COMPARATIVE STUDY
JOURNAL ARTICLE
RANDOMIZED CONTROLLED TRIAL

Cytokine-primed bone marrow stem cells vs. peripheral blood stem cells for autologous transplantation: a randomized comparison of GM-CSF vs. G-CSF

D Weisdorf, J Miller, C Verfaillie, L Burns, J Wagner, B Blazar, S Davies, W Miller, P Hannan, M Steinbuch, N Ramsay, P McGlave
Biology of Blood and Marrow Transplantation 1997, 3 (4): 217-23
9360784
Autologous transplantation for non-Hodgkins lymphoma and Hodgkin's disease is widely used as standard therapy for those with high-risk or relapsed tumor. Peripheral blood stem cell (PBSC) collections have nearly completely replaced bone marrow stem cell (BMSC) harvests because of the perceived advantages of more rapid engraftment, less tumor contamination in the inoculum, and better survival after therapy. The advantage of PBSC, however, may derive from the hematopoietic stimulating cytokines used for PBSC mobilization. Therefore, we tested a randomized comparison of GM-CSF vs. G-CSF used to prime either BMSC or PBSC before collection for use in autologous transplantation. Sixty-two patients receiving transplants (31 PBSC; 31 BMSC) for non-Hodgkin's lymphoma (n = 51) or Hodgkin's disease (n = 11) were treated. All patients received 6 days of randomly assigned cytokine. Those with cellular marrow in morphologic remission underwent BMSC harvest, while those with hypocellular marrow or microscopic marrow tumor involvement had PBSC collected. Neutrophil recovery was similarly rapid in all groups (median 14 days; range 10-23 days), though two patients had delayed neutrophil recovery using GM-CSF primed PBSC (p = 0.01). Red cell and platelet recovery were significantly quicker after BMSC mobilized with GM-CSF or PBSC mobilized with G-CSF. This speedier hematologic recovery resulted in earlier hospital discharge as well. However, in multivariate analysis, neither the stem cell source nor randomly assigned G-CSF vs. GM-CSF was independently associated with earlier multilineage hematologic recovery or shorter hospital stay. Relapse-free survival was not independently affected by either the assigned stem cell source or the randomly assigned priming cytokine, though malignant relapse was more frequent in those assigned to PBSC (RR of relapse 3.15, p = 0.03).

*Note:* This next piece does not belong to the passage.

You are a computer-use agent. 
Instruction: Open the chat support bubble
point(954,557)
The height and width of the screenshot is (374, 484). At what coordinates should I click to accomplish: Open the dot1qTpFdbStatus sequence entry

These data document that BMSC, when collected following cytokine priming, can yield a similarly rapid hematologic recovery and short hospital stay compared with cytokine-primed PBSC. Using primed BMSC, no difference in malignant relapse or relapse-free survival was observed. These findings suggest that despite widespread use of PBSC for transplantation, BMSC, when collected following hematopoietically stimulating cytokines, may remain a satisfactory source of stem cells for autologous transplantation. G-CSF and GM-CSF are both effective in priming autologous PBSC or BMSC for collection.